─── TEKS PILIHAN ───

Ketimpangan Agraria Menjadi Pemicu Warga NTT Lakukan Migrasi Hingga Menjadi Pekerja Migran
JAKARTA – Saban hari kita mendengar cerita tentang warga Nusa Tenggara Timur [NTT] yang meninggalkan kampung halaman untuk mengadu nasib di daerah lain, seperti Jawa, Bali, Kalimantan dan Papua. Banyak juga yang kemudian menjadi buruh migran di negara lain, umumnya di negara tetangga Malaysia.
Mengapa mereka meninggalkan kampung halaman? Jawaban yang kerap kita dengar adalah karena tidak ada pekerjaan di kampung halaman yang membuat mereka mampu memenuhi kebutuhan sehari-hari. Tanah rantau lalu ‘menggoda’ mereka, dengan impian bisa mendapat nafkah yang cukup, yang kemudian dikirimkan ke kampung halaman.
Sejumlah lembaga advokasi menyebut mayoritas buruh migran NTT menempuh jalur non prosedural – istilah halus yang kini lebih sering dipakai untuk ilegal. Banyak kemudian di antaranya yang kembali dengan peti mati, karena berbagai pemicu, termasuk kekerasan fisik oleh majikan dan beban kerja yang berlebihan. Selama 2018–2022, setidaknya 516 pekerja migran asal NTT meninggal di luar negeri, 499 orang di antaranya pekerja migran nonprosedural.

───

-- TUJUAN LATIHAN --
1. Kutip tanpa perubahan baris-baris data mulai dari baris yang memuat "Where should I click to: Navigate" sampai dengan baris yang memuat "tap(183, 75)".
2. Tolong lanjutkan teks tentang ketimpangan agraria dan migrasi warga NTT dari bagian terakhirnya.
Teks tentang migrasi warga NTT dan baris-baris data berasal dari sumber yang berbeda.

─── DATA SUMBER ───

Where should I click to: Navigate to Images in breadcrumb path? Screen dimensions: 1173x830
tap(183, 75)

───
─── DATA SUMBER ───

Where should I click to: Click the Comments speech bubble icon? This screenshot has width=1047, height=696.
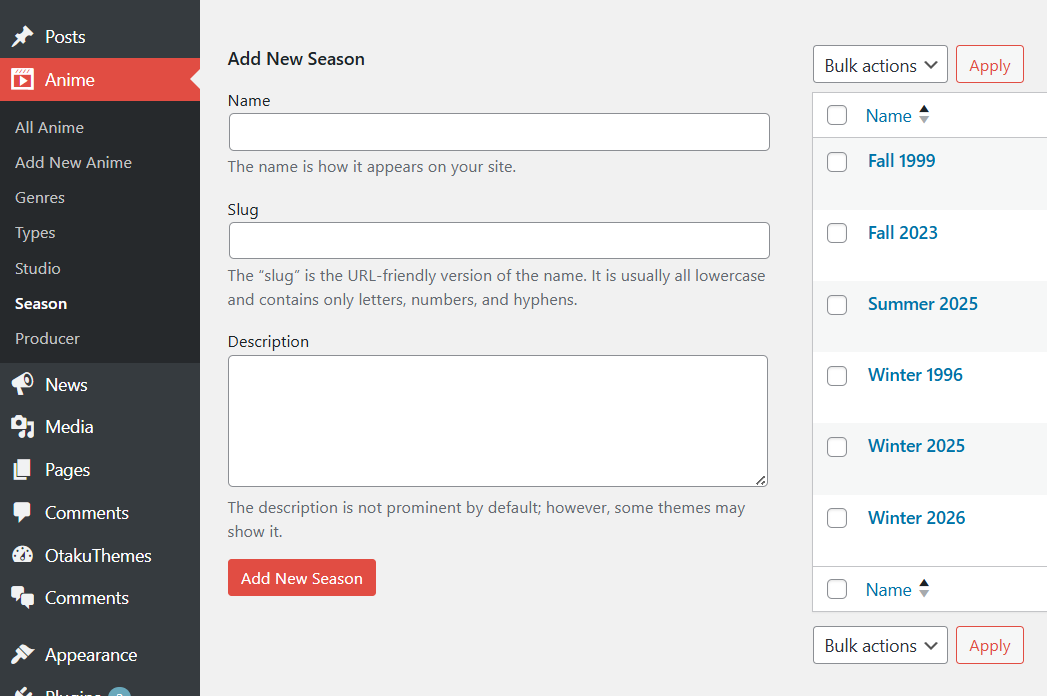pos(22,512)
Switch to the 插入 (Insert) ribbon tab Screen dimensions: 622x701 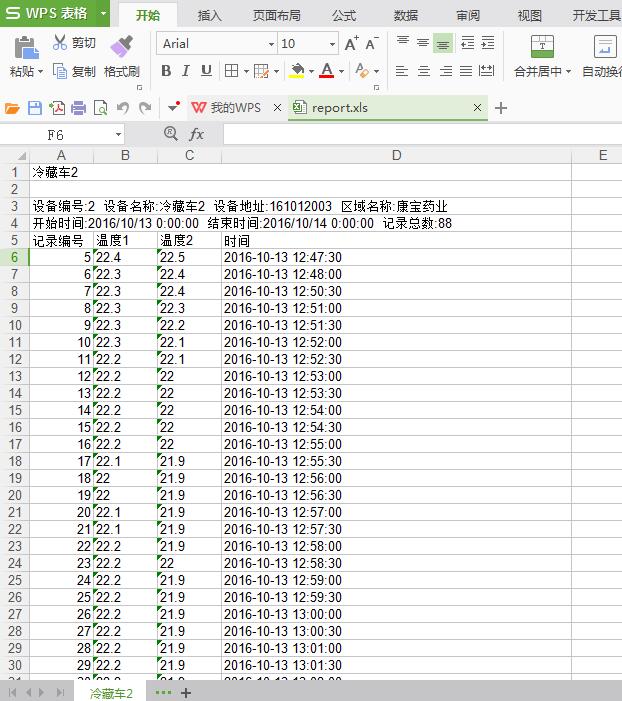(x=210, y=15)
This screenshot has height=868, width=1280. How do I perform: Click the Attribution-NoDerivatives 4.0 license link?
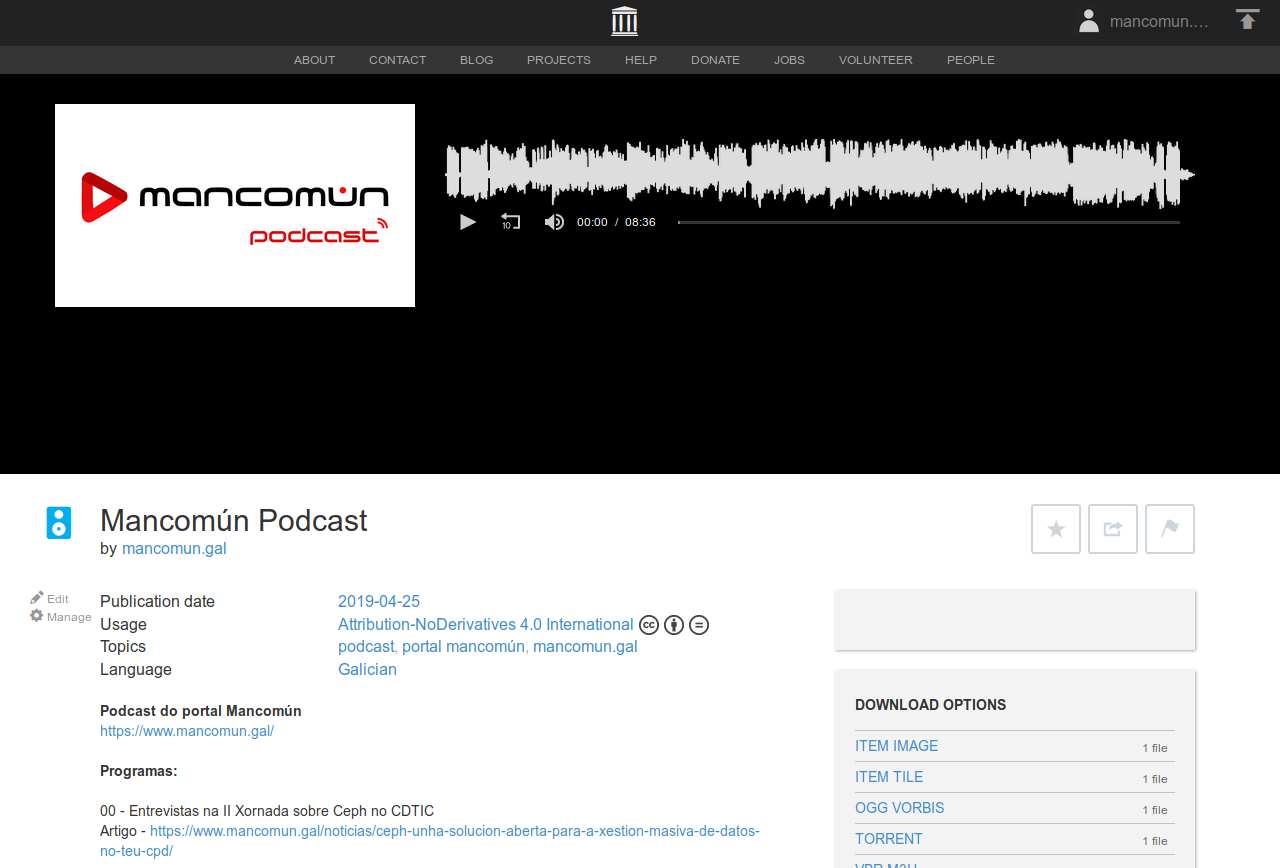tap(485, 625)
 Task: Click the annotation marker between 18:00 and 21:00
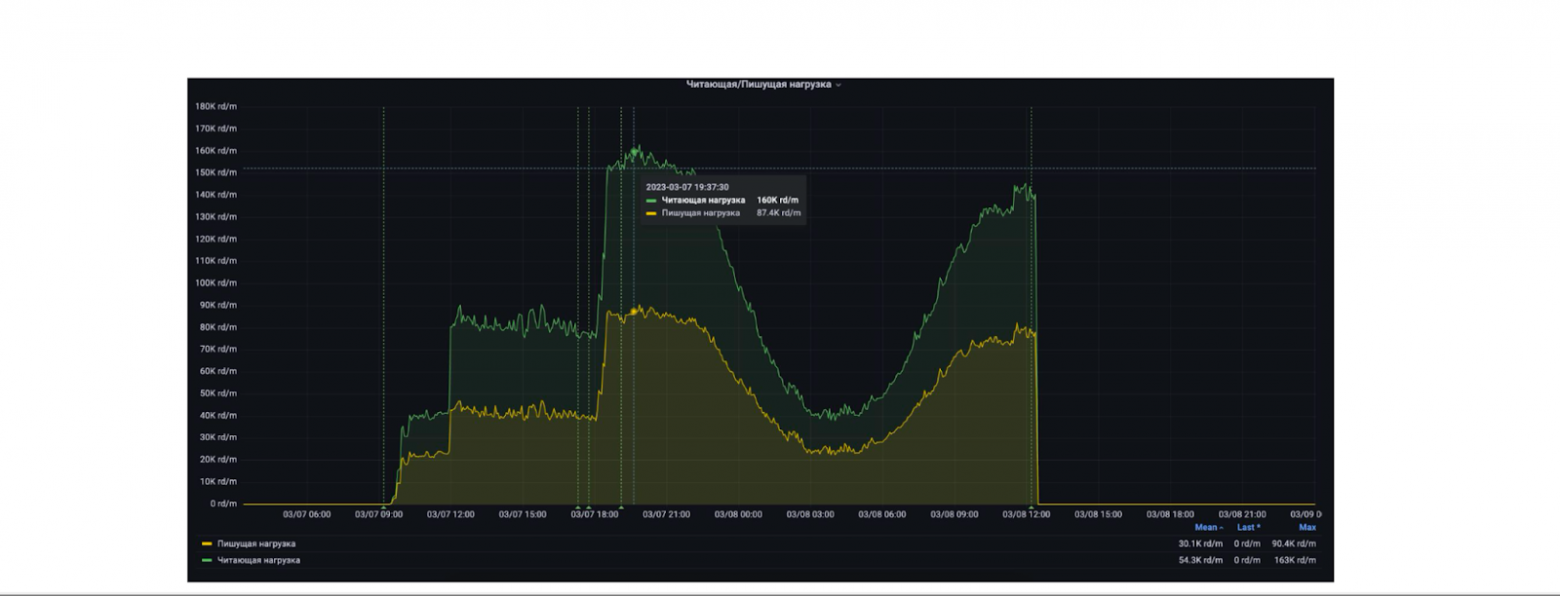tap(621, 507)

───

-- JAWABAN LATIHAN --
1.
Where should I click to: Navigate to Images in breadcrumb path? Screen dimensions: 1173x830
tap(183, 75)

2.
Fakta demikian, nyatanya tidak menyurutkan warga NTT lain yang terus-menerus merantau.
Lewat sebuah artikelnya dalam buku ‘Kelas Pekerja dan Kapital di Indonesia; Tinjauan Awal,’ Emilianus Yakob Sese Tolo, seorang pengajar di Institut Filsafat dan Teknologi Kreatif Ledalero dan kini menempuh studi doktoral di Inggris, menyoroti kaitan migrasi warga NTT ini dengan soal yang kian pelik di wilayah pedesaan: ketimpangan agraria. Konsentrasi kepemilikan tanah pada segelintir orang membuat kian banyak warga yang kehilangan akses pada sumber-sumber ekonomi.
Di bawah judul “Buruh Migran, Ketimpangan Agraria, dan Pembangunan di Nusa Tenggara Timur” Emil, dengan memakai lensa ekonomi politik Marxis, memotret kondisi keluarga petani di Mbay, Kabupaten Nagekeo. Banyak warga di wilayah itu, kata dia, yang merantau sebagai respon atas ‘keadaan,’ di mana luas lahan pertanian mereka sangat kecil. Dua sosok yang ia sebut dalam artikelnya, Markus dan Mikael, misalnya memilih bermigrasi ke Malaysia dengan alasan itu, membawa mimpi mendapatkan penghasilan yang cukup [hal. 185-190].
Fenomena Ketimpangan Agraria
Ketimpangan agraria yang menjadi salah satu pemicu kemiskinan di wilayah pedesaan sudah menjadi masalah serius. Soal ini tentu tidak hanya menjadi kasus khas NTT.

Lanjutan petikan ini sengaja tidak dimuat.